• **EXERCISE DIRECTIONS**:
Copy out every line of the records below word for word, keeping the original order.
══ INPUT ROWS
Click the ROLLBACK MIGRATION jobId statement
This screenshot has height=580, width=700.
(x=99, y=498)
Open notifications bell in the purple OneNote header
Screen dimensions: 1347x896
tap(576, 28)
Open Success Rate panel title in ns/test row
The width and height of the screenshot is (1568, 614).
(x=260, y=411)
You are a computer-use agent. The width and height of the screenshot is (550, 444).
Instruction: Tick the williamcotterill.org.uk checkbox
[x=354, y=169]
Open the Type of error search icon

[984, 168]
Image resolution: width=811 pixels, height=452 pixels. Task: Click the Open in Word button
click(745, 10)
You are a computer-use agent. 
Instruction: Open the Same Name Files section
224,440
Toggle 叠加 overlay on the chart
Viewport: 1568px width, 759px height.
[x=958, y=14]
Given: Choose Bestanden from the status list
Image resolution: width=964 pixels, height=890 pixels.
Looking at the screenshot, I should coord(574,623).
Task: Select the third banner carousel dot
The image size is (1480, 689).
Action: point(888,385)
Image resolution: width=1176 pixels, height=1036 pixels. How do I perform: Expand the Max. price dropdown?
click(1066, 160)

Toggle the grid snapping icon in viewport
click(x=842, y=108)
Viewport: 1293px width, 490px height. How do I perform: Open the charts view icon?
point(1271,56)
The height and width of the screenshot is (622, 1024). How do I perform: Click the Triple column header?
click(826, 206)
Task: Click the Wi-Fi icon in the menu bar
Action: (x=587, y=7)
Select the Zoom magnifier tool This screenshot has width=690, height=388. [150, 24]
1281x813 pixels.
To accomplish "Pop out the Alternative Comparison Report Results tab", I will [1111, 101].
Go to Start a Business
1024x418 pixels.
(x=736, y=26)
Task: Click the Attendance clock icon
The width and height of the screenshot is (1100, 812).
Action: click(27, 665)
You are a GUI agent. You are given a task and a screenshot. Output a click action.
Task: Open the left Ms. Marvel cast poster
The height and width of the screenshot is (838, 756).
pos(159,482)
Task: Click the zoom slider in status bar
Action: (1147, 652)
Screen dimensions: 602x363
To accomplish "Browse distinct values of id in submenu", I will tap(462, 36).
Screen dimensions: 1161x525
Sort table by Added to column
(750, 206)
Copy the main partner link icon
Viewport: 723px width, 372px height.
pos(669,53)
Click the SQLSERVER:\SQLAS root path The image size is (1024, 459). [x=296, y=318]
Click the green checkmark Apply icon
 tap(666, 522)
════
• **CORRECT OUTPUT**:
Click the ROLLBACK MIGRATION jobId statement
This screenshot has height=580, width=700.
(x=99, y=498)
Open notifications bell in the purple OneNote header
Screen dimensions: 1347x896
tap(576, 28)
Open Success Rate panel title in ns/test row
The width and height of the screenshot is (1568, 614).
(x=260, y=411)
You are a computer-use agent. The width and height of the screenshot is (550, 444).
Instruction: Tick the williamcotterill.org.uk checkbox
[x=354, y=169]
Open the Type of error search icon

[984, 168]
Image resolution: width=811 pixels, height=452 pixels. Task: Click the Open in Word button
click(745, 10)
You are a computer-use agent. 
Instruction: Open the Same Name Files section
224,440
Toggle 叠加 overlay on the chart
Viewport: 1568px width, 759px height.
[x=958, y=14]
Given: Choose Bestanden from the status list
Image resolution: width=964 pixels, height=890 pixels.
Looking at the screenshot, I should coord(574,623).
Task: Select the third banner carousel dot
The image size is (1480, 689).
Action: point(888,385)
Image resolution: width=1176 pixels, height=1036 pixels. How do I perform: Expand the Max. price dropdown?
click(1066, 160)

Toggle the grid snapping icon in viewport
click(x=842, y=108)
Viewport: 1293px width, 490px height. How do I perform: Open the charts view icon?
point(1271,56)
The height and width of the screenshot is (622, 1024). How do I perform: Click the Triple column header?
click(826, 206)
Task: Click the Wi-Fi icon in the menu bar
Action: (x=587, y=7)
Select the Zoom magnifier tool This screenshot has width=690, height=388. [150, 24]
1281x813 pixels.
To accomplish "Pop out the Alternative Comparison Report Results tab", I will [1111, 101].
Go to Start a Business
1024x418 pixels.
(x=736, y=26)
Task: Click the Attendance clock icon
The width and height of the screenshot is (1100, 812).
Action: click(27, 665)
You are a GUI agent. You are given a task and a screenshot. Output a click action.
Task: Open the left Ms. Marvel cast poster
The height and width of the screenshot is (838, 756).
pos(159,482)
Task: Click the zoom slider in status bar
Action: (1147, 652)
Screen dimensions: 602x363
To accomplish "Browse distinct values of id in submenu", I will tap(462, 36).
Screen dimensions: 1161x525
Sort table by Added to column
(750, 206)
Copy the main partner link icon
Viewport: 723px width, 372px height.
pos(669,53)
Click the SQLSERVER:\SQLAS root path The image size is (1024, 459). [x=296, y=318]
Click the green checkmark Apply icon
 tap(666, 522)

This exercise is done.